When we moved I agonised about it for a couple of months, and then splurged on a piece of furniture to be a dedicated altar. It stands in the kitchen, with shelves to hold my books, herbs, incense and tarot cards, a surface for the altar ‘proper’, a drawer, and a cupboard. I don’t do very much ‘work’ at my altar, I’ve never cast a spell there. I use it mainly to honour the seasons and as a focal point when I’m sending energy to someone who needs it.

I do very little spellwork – in fact I think I’ve only ever done two formal spells. They both worked beautifully, though.

All the stuff I/we do that’s ecological living & homesteading, but also part of my pagan ‘practice’.

None of this stuff is paganism. But it’s all part of my path because that’s the way I live my path. As a green witch, my day-to-day life and my pagan path aren’t separate, they’re one and the same. I know the following might come across as holier-than-thou. There’s nothing I can do about that except to say that I don’t mean it that way:

The Garden: My ultimate goal is to produce as much of our own food as possible here on our land. Starting this year with a large vegetable garden that should produce most of our veg for the year, and chickens for both eggs and meat, and fruit and nut trees. The vegetable seeds are open pollinated, heirloom, organic, and/or saved myself from last year. The trees are heirloom varieties, the chickens are a Canadian rare breed. The varieties of plants and animals that were grown/raised before modern farming methods are more ecologically sound choices. Plus they taste better.

From Scratch: For the past couple of years t! and I have been trying to reduce the amount of packaged food we buy and eat.
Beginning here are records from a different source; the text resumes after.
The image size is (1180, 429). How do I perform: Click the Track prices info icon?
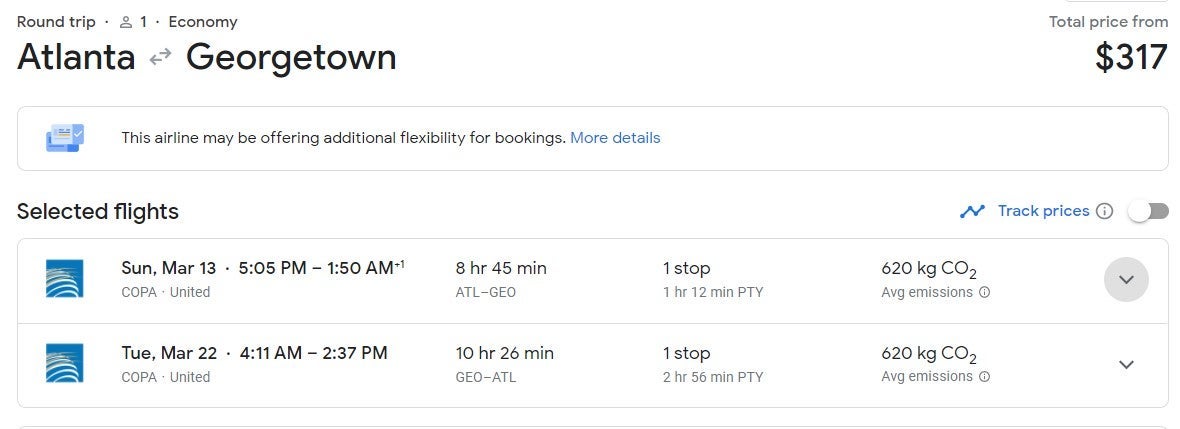tap(1104, 211)
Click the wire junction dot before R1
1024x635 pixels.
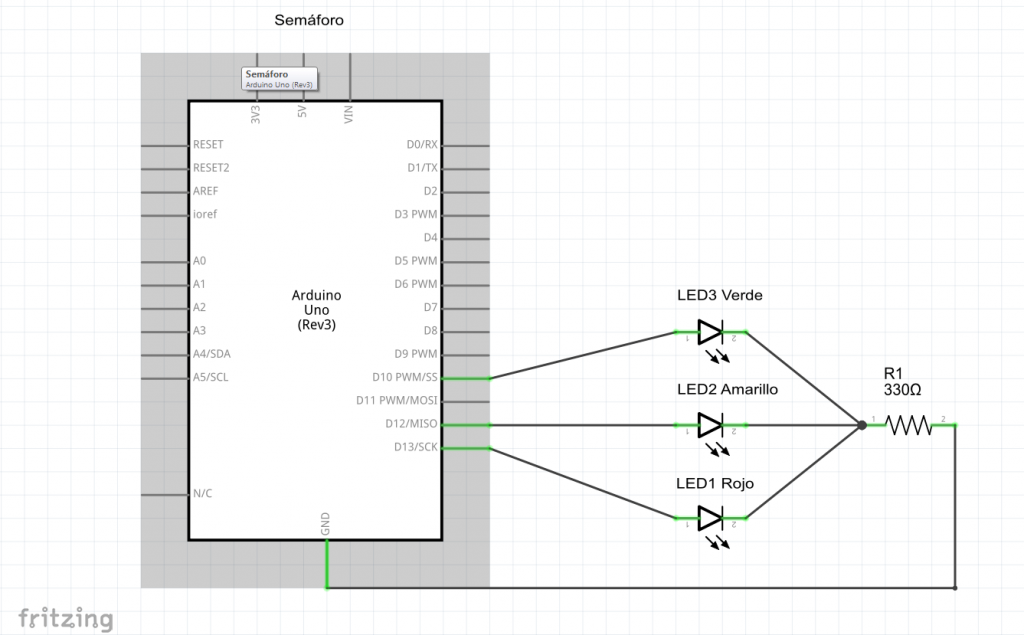[x=861, y=425]
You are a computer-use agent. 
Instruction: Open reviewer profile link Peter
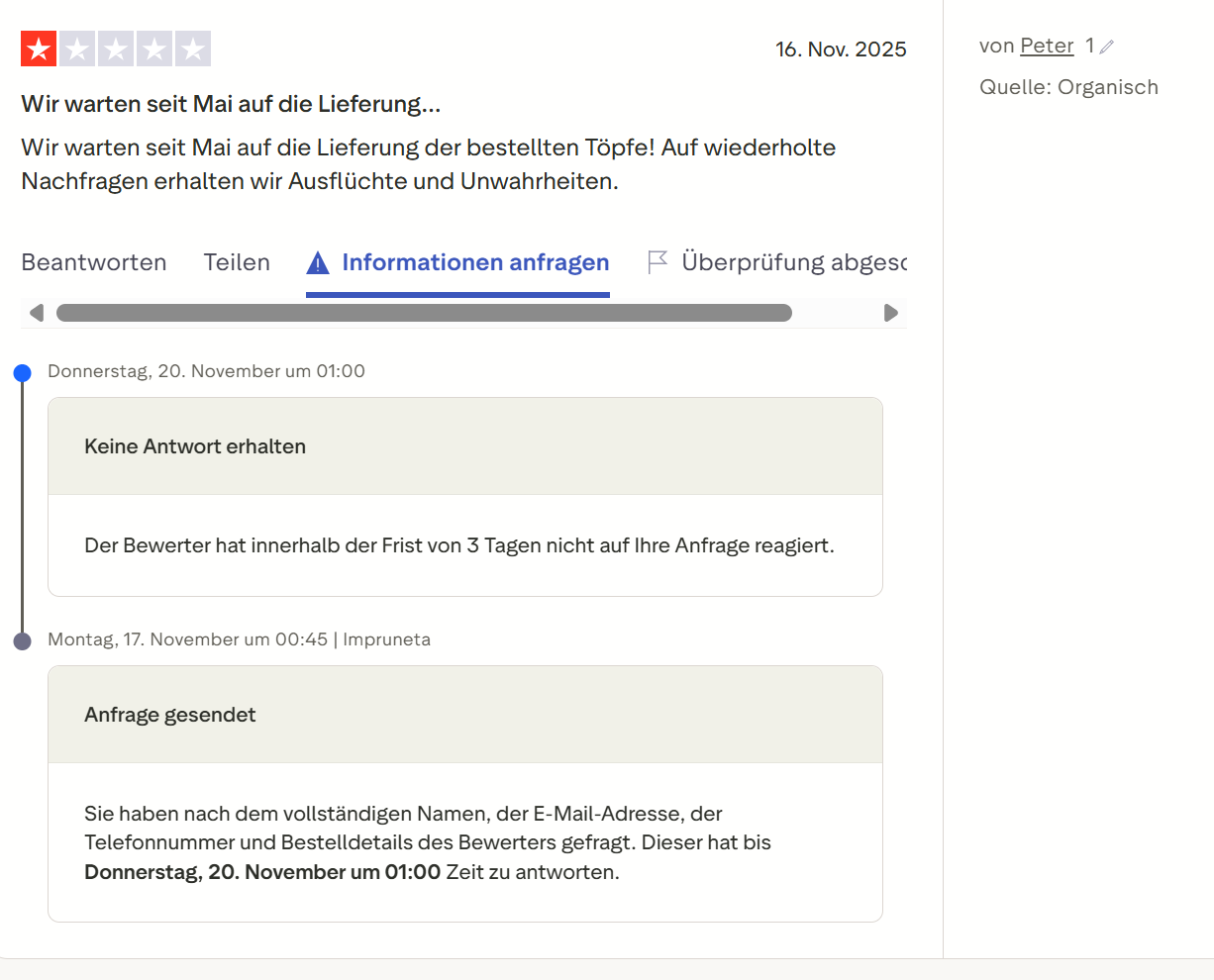pyautogui.click(x=1047, y=46)
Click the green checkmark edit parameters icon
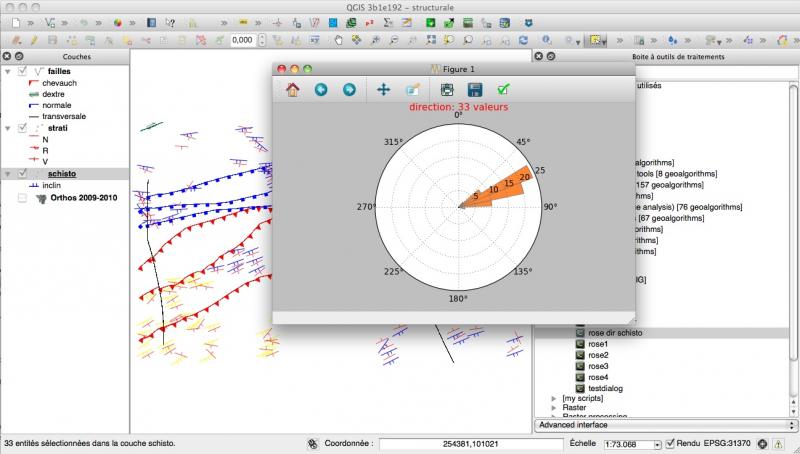Image resolution: width=800 pixels, height=454 pixels. (x=505, y=90)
I cook almost everything from scratch, including baking my own bread. t! takes a home-made lunch to work every day. The freezer is full of local meat and home-made soups and stews and curries and chilies. We’re not perfect. We had a frozen pizza for dinner last night. But we keep trying to do our best.
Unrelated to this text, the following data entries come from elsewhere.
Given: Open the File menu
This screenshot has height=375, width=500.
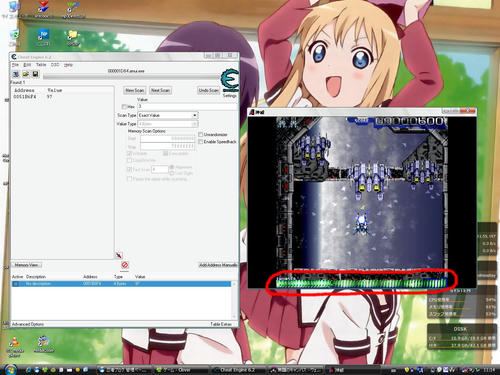Looking at the screenshot, I should click(15, 65).
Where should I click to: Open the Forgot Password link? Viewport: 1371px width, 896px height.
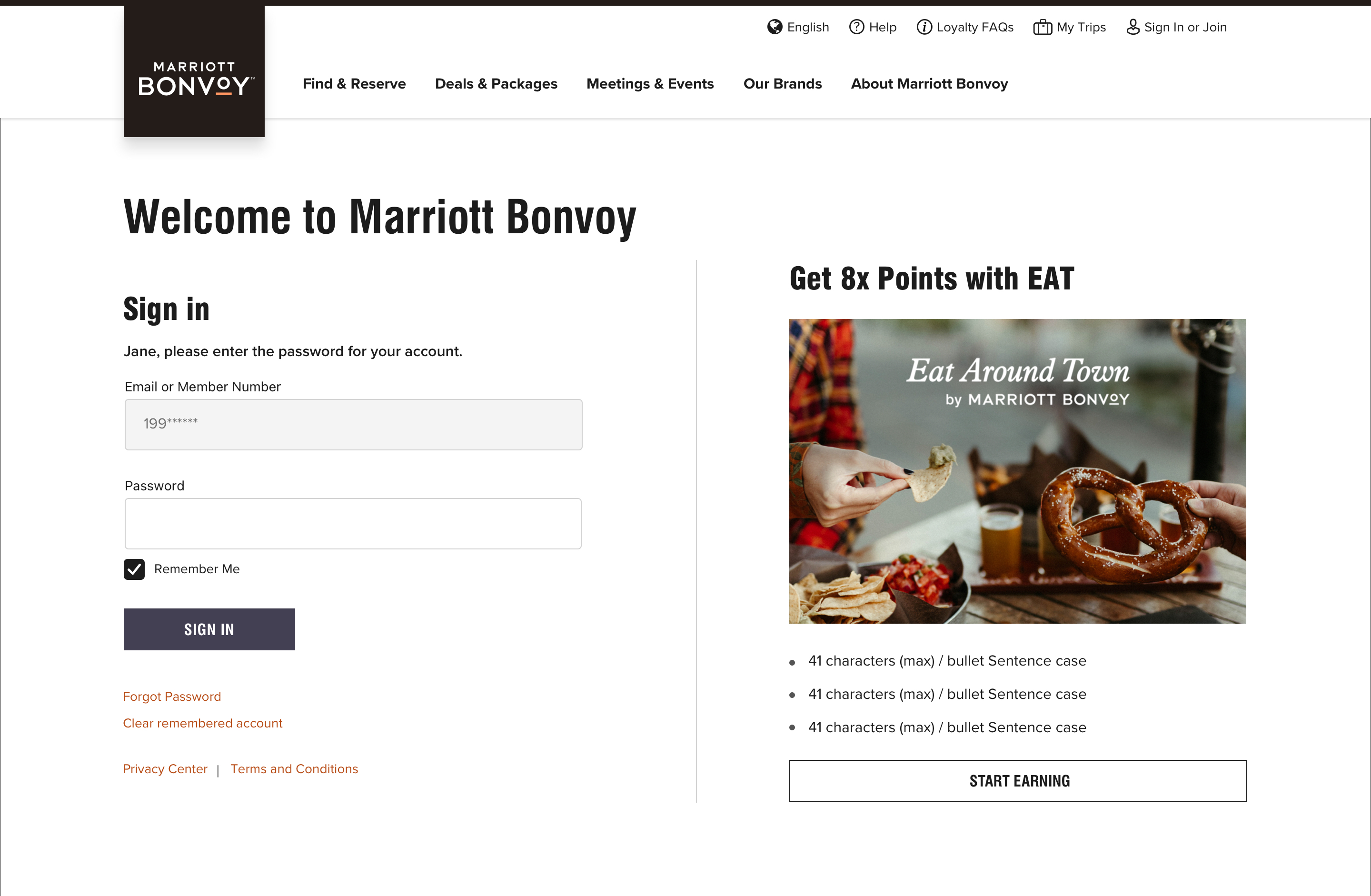pos(172,697)
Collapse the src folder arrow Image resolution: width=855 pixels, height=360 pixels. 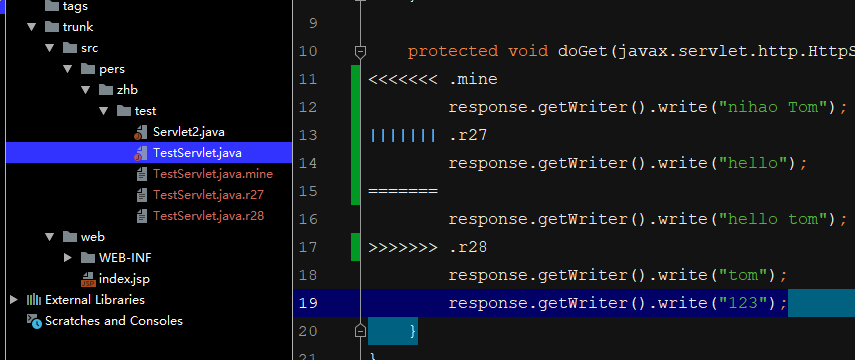(50, 48)
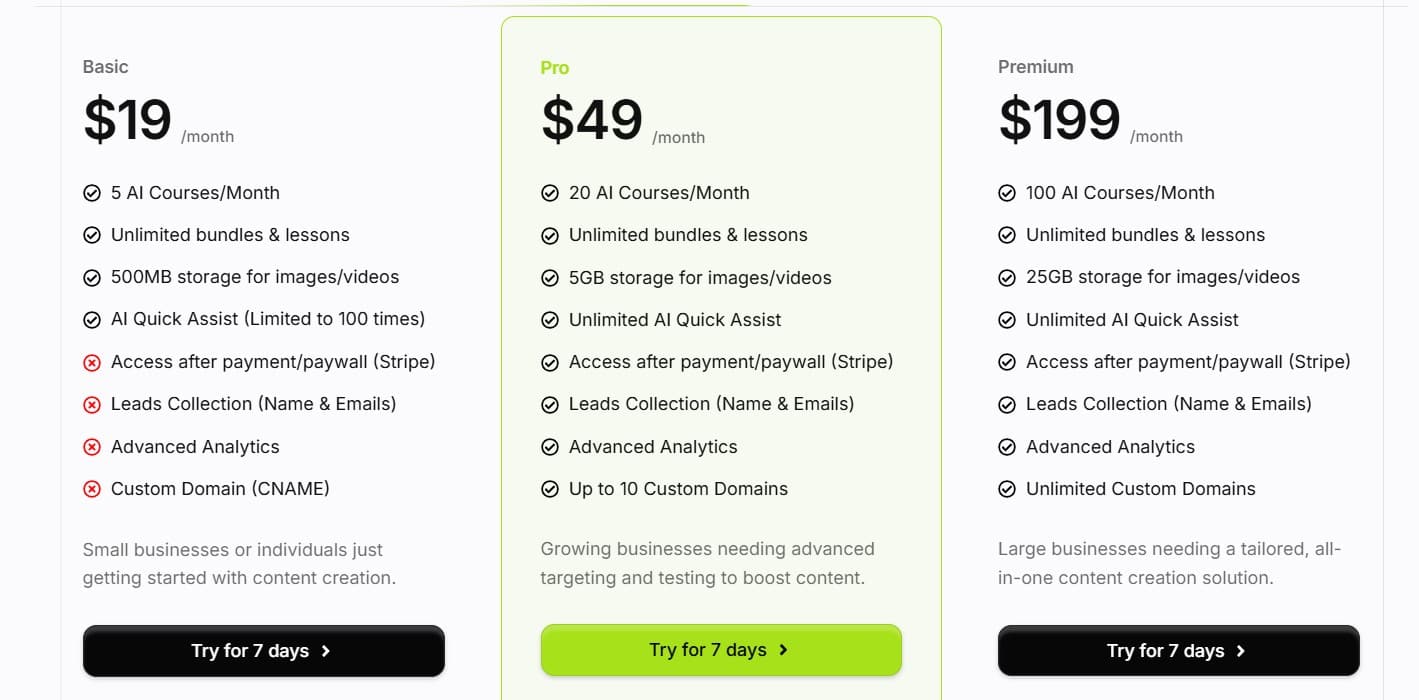Click the checkmark icon beside 5 AI Courses/Month
The width and height of the screenshot is (1419, 700).
point(92,193)
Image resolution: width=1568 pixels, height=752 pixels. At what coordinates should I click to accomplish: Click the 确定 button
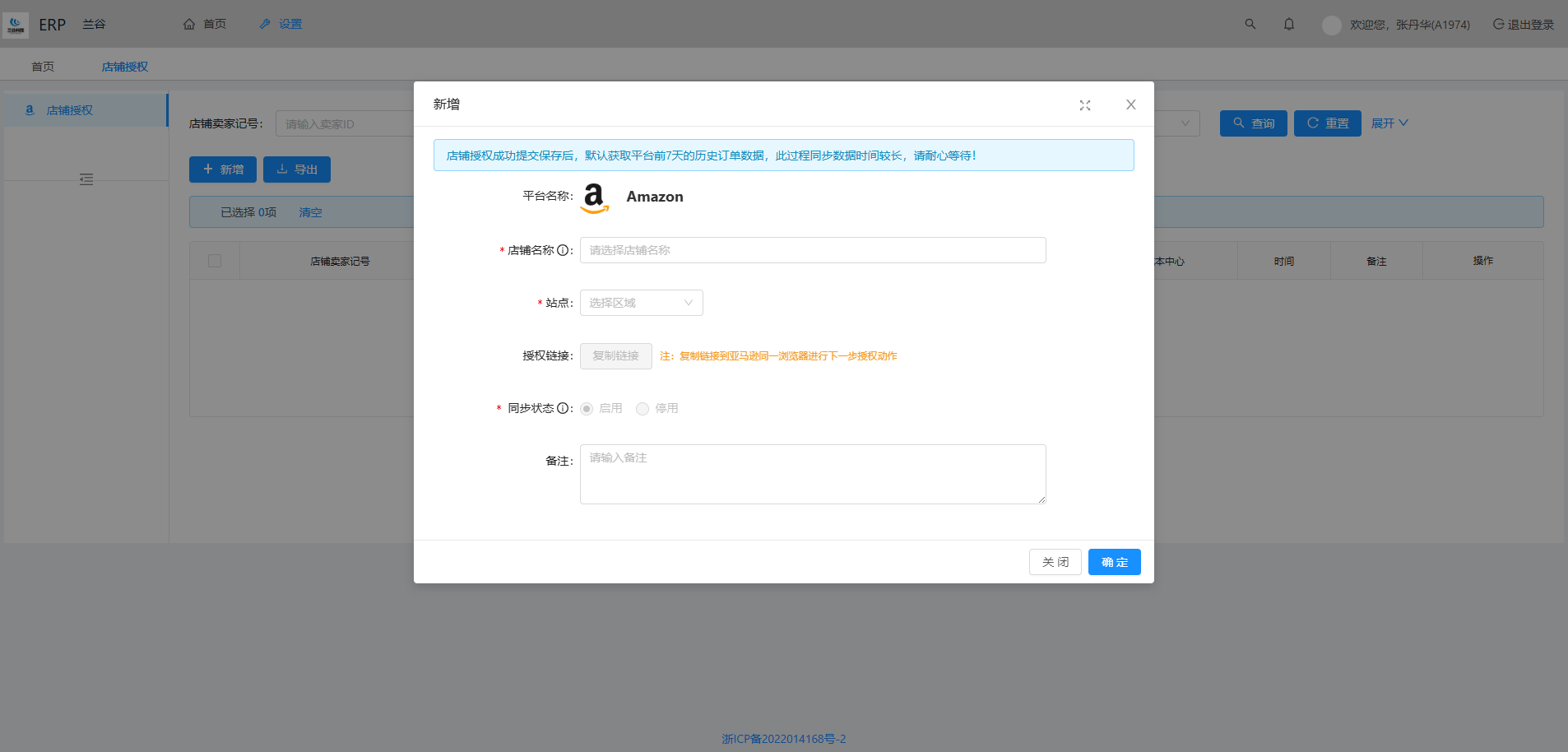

Eating Local: We buy as much of our food as we can from the farmer’s market, because we like knowing where our food comes from. As Michael Pollan puts it, we “shake the hand that feeds us.” Our beef comes from our friend Peter’s farm, where we’ve stood in the middle of his field and petted his cows. We buy red deer & wild boar sausages and free range eggs from Hans, and pork, lamb and our Christmas turkey from Artje. The vegetables I can’t grow myself, I buy from Alan. We get apples and juice from Tessa. Our flour, beans, cooking oil, and dog food comes from the mill that’s been in Tom’s family for three generations. We also like the fact that our money is going directly to our neighbours, not to the shareholders of Proctor & Gamble.

Homesteading: raising livestock for food, canning & preserving, hunting & trapping, making jam & jelly, sewing, quilting, stocking up for the winter, being prepared for a power failure or being snowed in, etc.
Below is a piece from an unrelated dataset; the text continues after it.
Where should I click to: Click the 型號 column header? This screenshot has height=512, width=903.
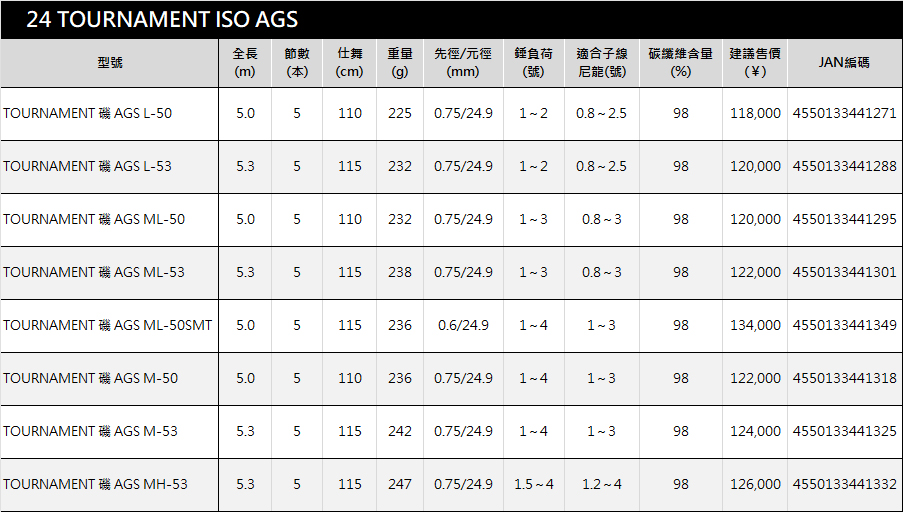(110, 62)
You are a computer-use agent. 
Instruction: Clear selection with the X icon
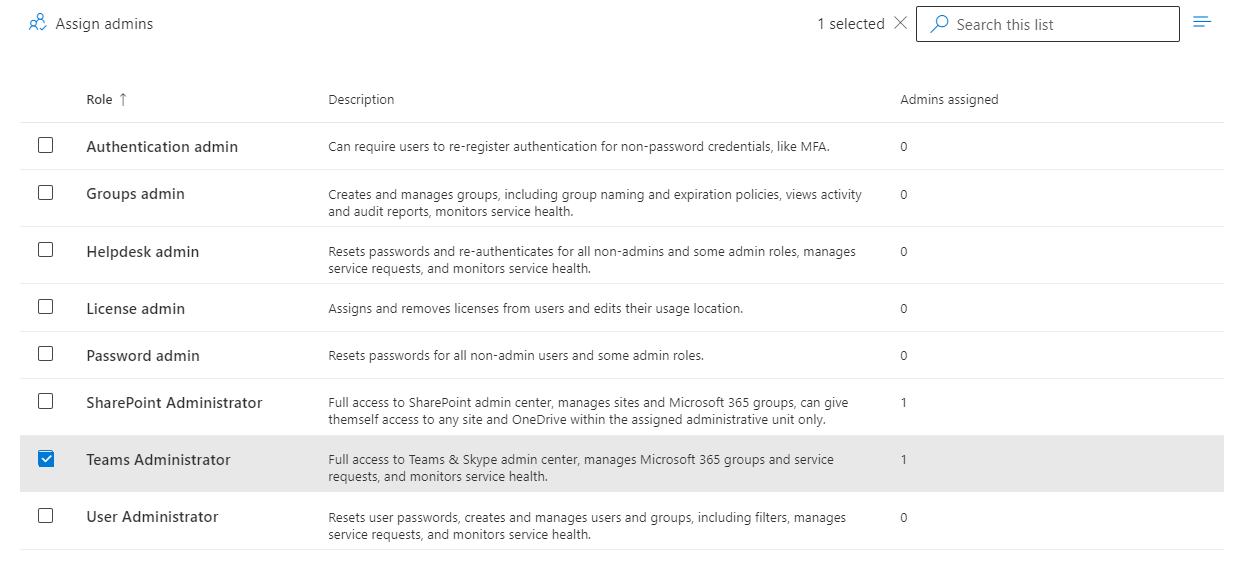[x=900, y=23]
Ecological living: recycling, compact fluorescent light bulbs, a very fuel efficient car, composting, all that good stuff is a fundamental part of the way we live.

How t! and I practice together, or not

My husband’s path is completely different from my own. There are some things we both do, like using tarot, keeping a grimoire, and having an altar, but the similarities pretty much end there. He calls his path Performance Shamanism, and it’s about creativity and being the best human being he possibly can, and showing others that they can do/be/create anything. So we don’t practice together very much, instead we support each other’s practice as much as we can. When we do practice together it’s usually something about our home, and we build a ritual together that works for both of us. And we have discussions about paganism and ritual and community and tarot and self-awareness.

What I don’t do

I also sometimes joke that the reason that I don’t ‘believe in’ or work with deity is that I’m a fundamentalist animist. I ‘believe’ that everything has a spirit, or energy. Every rock, every tree, every bird, every flower, every mountain, every lake and river and ocean. With all those spirits and energies to work with and learn from, I don’t need (or, to be honest, understand) ‘extra’ spirits in the form of gods and goddesses that, in my view, kind of ‘float around’ not attached to anything. Again, I’m not saying they don’t exist, just that they aren’t (usually) part of my practice. I have, on a special occasion, once asked a question of The Green Man. If a godform should one day tap me on the shoulder during meditation, I’m not going to put my fingers in my ears and sing “la la la I can’t hear you” because that would be dumb.

I don’t experience the earth as female or the sun as male. Gender plays almost no role in my practice, because gender isn’t a useful or informative attribute of the things I’m working with. Most of the trees, herbs, wildflowers, vegetables, etc. that I work with have hermaphroditic flowers, or separate make and female flowers in the same plant. It’s unusual in the plant kingdom for an individual to have gender (some species of trees, such as holly are exceptions). The animal kingdom of course, has gender, and sex, and lots of it. I look out my window and see a pair of chickadees chasing each other like fighter pilots through the cedars or two chipmunks spiraling up an ash tree. It’s all part of the cycle of life, but it doesn’t have a specific place in my practice.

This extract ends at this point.